(Your instructions):
Looking at the records below, say how many lines contain "accomplish". Nothing else belongs in the answer.

(Entries shown):
"""

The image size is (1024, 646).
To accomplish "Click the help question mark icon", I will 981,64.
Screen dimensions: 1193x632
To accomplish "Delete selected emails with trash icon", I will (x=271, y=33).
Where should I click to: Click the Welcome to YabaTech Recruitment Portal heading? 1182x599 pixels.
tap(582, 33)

"""
"""

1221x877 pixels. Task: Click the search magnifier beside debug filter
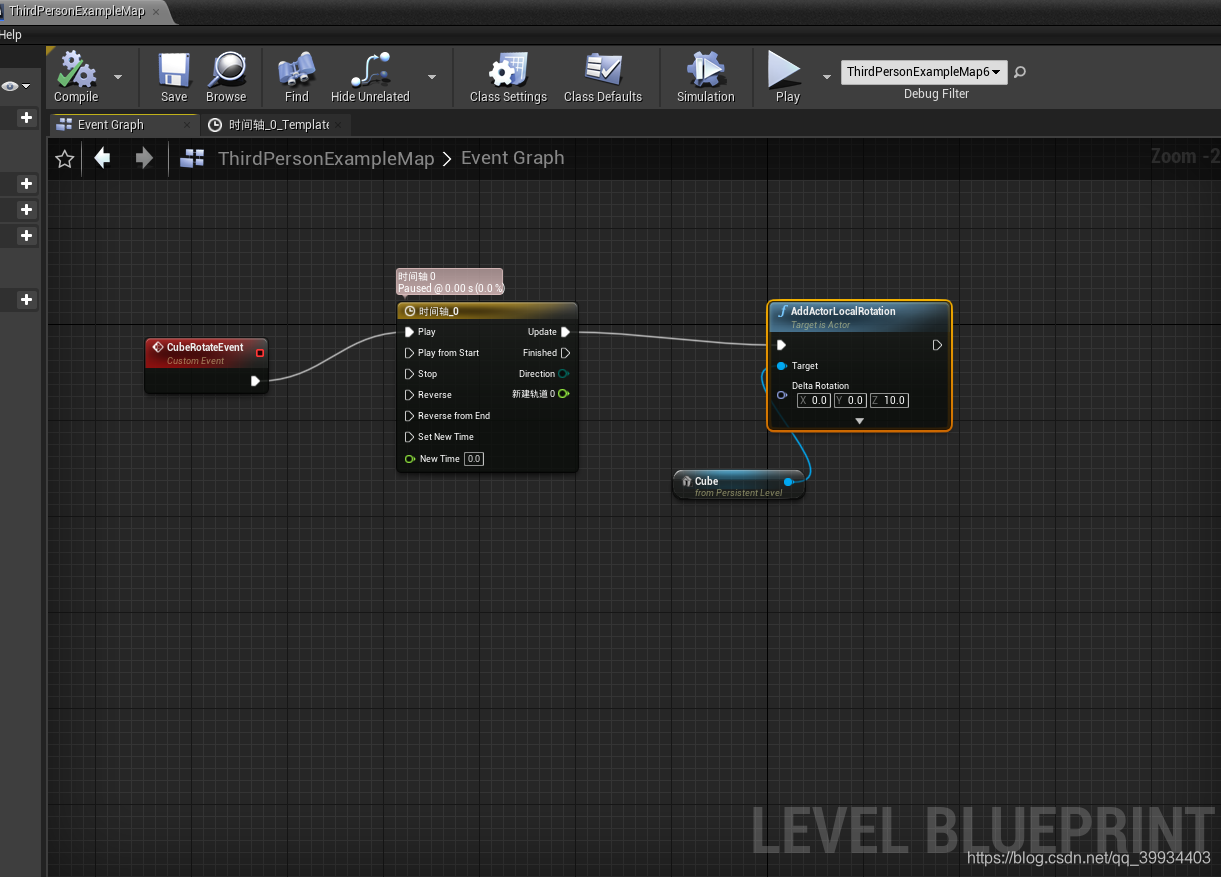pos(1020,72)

"""

(Answer to the exercise):
2